Put that aside for a second though. Anyone who has done 23 and Me, you know, race can be a much more complicated and multivariable thing than gender, to be sure, right? You could have, you know, a mother who is biracial and a father who’s biracial and then, you know, what do you identify as at that point and what is your — you know, it’s a much more interesting and nuanced discussion, but because of identity politics they pretend that it’s actually black and white, to borrow a phrase.
CLAY: Yeah. The data reflects from that 23 and Me that around 25% of all black — and I’m putting black if quotation marks — DNA is actually European and that nearly 50% of much of Hispanic DNA — and a Hispanic is in quotation marks, again — is often European as well.
So this idea that race is a clear-cut delineation and that there’s a massive difference is oftentimes not true for anyone who has gone out and gotten their DNA analyzed to see where your lineage may have arisen.
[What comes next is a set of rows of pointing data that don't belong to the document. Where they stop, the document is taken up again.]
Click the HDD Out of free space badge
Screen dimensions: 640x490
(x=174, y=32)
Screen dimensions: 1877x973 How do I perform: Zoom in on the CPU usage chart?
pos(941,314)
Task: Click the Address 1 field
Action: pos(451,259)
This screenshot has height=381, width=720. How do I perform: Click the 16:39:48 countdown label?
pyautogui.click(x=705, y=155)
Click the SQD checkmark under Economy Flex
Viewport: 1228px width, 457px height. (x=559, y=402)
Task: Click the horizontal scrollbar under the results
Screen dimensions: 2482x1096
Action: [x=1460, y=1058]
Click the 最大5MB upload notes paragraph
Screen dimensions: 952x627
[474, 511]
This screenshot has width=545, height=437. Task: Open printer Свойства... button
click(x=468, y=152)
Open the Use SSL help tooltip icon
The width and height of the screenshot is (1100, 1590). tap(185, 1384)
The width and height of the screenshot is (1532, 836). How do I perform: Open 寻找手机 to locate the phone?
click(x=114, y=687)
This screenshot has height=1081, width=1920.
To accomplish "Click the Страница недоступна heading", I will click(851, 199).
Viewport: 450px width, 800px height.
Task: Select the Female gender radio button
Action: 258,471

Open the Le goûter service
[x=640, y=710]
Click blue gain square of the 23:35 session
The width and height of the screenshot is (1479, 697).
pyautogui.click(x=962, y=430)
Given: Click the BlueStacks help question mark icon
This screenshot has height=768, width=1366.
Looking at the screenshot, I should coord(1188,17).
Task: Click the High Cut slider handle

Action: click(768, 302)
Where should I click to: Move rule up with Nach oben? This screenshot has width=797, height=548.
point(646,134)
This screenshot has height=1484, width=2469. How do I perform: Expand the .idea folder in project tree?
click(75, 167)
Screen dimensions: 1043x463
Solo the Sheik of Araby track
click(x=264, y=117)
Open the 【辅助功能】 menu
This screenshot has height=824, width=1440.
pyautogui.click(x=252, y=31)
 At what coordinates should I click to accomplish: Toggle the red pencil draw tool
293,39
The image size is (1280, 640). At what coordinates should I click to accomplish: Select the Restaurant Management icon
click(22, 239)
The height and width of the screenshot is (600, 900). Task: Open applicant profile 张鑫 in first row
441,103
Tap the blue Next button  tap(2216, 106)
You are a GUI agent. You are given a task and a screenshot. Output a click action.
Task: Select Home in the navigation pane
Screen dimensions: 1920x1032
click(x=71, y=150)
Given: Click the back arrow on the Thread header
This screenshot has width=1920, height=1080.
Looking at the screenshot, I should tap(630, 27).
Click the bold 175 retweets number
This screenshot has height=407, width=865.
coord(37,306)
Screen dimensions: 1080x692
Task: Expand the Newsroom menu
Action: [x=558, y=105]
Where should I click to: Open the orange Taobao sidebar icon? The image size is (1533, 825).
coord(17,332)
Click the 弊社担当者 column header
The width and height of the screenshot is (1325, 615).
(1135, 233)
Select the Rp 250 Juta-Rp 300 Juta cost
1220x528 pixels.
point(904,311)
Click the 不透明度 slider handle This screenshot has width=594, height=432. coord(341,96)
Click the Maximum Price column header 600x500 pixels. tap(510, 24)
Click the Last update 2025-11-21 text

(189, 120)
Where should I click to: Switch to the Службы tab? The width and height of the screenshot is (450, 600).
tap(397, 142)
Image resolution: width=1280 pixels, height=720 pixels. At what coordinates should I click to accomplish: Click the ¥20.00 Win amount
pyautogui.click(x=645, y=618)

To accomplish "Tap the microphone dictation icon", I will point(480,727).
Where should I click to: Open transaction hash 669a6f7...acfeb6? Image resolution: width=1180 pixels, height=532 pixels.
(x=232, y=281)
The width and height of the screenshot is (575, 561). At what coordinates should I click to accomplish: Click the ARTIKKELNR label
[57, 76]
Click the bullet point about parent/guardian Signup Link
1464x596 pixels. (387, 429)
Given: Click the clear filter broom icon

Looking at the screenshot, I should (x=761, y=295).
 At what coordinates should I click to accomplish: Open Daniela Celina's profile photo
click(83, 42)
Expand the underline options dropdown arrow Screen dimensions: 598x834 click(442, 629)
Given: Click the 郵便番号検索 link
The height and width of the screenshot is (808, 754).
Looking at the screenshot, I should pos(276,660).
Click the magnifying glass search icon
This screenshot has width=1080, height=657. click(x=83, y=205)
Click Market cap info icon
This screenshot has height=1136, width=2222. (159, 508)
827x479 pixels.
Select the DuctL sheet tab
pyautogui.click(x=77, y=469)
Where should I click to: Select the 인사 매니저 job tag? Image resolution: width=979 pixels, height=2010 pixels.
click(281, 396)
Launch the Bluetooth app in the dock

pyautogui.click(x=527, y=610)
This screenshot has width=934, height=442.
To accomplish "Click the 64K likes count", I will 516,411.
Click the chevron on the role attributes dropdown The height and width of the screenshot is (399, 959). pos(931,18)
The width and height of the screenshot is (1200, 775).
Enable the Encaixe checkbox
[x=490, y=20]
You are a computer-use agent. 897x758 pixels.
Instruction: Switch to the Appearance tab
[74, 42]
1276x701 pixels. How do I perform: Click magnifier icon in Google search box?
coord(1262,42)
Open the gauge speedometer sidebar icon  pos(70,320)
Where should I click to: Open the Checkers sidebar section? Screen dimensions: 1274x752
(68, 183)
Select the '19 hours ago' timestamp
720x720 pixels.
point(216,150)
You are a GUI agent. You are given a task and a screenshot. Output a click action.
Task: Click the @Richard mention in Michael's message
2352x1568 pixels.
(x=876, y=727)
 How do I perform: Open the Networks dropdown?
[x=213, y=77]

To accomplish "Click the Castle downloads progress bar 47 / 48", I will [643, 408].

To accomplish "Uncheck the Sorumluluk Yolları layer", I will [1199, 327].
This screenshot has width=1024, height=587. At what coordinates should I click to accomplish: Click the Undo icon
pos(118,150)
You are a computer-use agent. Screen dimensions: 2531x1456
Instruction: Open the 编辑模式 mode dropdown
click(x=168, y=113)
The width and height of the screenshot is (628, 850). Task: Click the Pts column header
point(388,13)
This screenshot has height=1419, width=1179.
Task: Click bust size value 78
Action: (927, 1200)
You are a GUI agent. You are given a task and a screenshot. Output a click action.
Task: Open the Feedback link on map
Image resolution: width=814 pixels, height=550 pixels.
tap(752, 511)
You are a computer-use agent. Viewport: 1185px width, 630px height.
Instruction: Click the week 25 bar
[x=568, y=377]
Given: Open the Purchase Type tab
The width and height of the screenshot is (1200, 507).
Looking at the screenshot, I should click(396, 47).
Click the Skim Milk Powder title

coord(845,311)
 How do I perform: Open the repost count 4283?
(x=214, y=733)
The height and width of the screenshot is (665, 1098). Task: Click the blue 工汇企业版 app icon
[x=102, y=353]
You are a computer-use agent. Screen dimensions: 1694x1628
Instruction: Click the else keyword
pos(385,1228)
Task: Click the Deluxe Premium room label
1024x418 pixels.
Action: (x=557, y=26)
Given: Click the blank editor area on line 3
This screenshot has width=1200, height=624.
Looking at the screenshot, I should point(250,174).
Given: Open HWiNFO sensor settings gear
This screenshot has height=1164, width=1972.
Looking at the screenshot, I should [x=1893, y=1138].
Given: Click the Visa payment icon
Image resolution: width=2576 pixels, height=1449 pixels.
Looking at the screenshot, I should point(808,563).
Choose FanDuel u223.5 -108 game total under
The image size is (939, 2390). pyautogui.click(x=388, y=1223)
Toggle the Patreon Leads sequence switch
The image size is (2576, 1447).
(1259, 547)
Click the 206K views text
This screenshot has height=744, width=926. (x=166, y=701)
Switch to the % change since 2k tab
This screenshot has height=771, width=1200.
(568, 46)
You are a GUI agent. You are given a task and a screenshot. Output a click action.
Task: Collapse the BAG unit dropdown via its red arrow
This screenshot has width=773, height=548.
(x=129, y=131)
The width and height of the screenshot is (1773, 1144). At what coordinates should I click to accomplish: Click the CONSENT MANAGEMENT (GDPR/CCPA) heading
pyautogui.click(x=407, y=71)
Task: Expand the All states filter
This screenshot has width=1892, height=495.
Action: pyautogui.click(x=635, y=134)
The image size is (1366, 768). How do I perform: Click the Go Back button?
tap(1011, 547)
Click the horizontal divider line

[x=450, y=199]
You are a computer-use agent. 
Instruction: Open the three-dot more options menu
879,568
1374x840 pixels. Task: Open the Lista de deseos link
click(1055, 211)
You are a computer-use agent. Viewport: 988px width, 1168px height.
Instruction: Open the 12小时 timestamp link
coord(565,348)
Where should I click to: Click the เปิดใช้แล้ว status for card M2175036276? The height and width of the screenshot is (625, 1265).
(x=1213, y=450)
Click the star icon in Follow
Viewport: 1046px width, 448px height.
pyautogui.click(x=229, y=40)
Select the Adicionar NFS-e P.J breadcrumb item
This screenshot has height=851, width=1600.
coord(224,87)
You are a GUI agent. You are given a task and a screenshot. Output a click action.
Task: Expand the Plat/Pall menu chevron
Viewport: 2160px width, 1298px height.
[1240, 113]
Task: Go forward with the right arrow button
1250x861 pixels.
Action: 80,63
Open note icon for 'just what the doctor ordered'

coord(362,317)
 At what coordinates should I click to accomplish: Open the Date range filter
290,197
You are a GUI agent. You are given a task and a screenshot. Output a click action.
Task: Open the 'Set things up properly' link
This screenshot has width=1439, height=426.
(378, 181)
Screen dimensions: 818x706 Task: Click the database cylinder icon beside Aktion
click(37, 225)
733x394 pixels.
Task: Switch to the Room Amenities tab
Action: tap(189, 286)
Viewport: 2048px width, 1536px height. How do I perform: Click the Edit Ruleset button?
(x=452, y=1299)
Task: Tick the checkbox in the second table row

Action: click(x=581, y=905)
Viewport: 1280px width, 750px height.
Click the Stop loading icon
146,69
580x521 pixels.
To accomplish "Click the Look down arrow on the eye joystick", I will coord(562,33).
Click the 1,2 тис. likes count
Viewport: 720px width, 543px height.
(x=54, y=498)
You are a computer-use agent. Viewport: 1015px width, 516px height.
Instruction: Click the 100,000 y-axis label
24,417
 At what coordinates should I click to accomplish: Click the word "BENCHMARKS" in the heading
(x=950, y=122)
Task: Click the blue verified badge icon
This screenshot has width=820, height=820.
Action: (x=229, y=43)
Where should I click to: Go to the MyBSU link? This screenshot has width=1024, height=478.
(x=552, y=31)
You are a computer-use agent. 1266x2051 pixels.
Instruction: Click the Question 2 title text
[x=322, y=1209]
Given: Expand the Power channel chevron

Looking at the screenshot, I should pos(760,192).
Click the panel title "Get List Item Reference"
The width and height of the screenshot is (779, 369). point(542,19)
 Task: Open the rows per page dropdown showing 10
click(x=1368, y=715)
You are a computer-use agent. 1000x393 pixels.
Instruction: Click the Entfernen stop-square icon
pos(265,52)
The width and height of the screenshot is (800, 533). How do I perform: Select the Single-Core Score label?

BUCK: I had a roommate in college who — he would always make jokes about this, that he would say that he could pass for any number of — and he could. He was kind of, you know, part Jewish, part Asian, part — part Latino. I mean, he had all these things. And if someone said what is his race, there’s a whole bunch of things going on here we could talk about — isn’t this wonderful, we’re all one human race is the actual conclusion here. But on gender? Every woman in the locker room with that swimmer at U Penn knows that that’s a guy.
CLAY: Yes. That’s right. And for anyone out there who is listening to us right now, if you had to make the decision, if you’re gonna change your race or your gender, which one do you think would be more substantially altering of your life?
You mentioned somebody who’s got a large number of different racial backgrounds. Tiger Woods. Remember he famously called himself the Cablilnasian because he had all these different ethnic backgrounds all rolled into him, one of the greatest golfers in the history of the world.
It would be far easier for the majority of people out there to decide to identify as a different race than it would be to decide to change your gender.
This is one of those things where when you push left wingers on this. I’ve never heard a good example, a good argument of why changing your gender isn’t far more significant than changing your race and why they’re treated so inherently differently.
BUCK: I mean, also it’s clear that there’s identity politics at work in this in terms of the narrative. I mean, for example — people will say, Kamala Harris they’ll say is the first black female vice president. Fine. You much less frequently hear, though, she’s also the first south Asian female vice president. I think it’s worth asking, I mean, why do we do that so much?
CLAY: Does heritage not matter? Yes. So it’s an interesting point. And I think it’s emblematic of the upside down world we live in where USA Today is naming this man as one of the women of the year. It’s very, very strange, Buck.
BUCK: Major media organizations are literally naming men as women of the year.
CLAY: Yes.
BUCK: This is what wokeness is in 2022, everybody. If you wanted an encapsulation of it, there you have it.
CLAY: And the greatest swimmer in college history could be a man this week with what’s going on at the UPenn swimming championships down at Georgia Tech.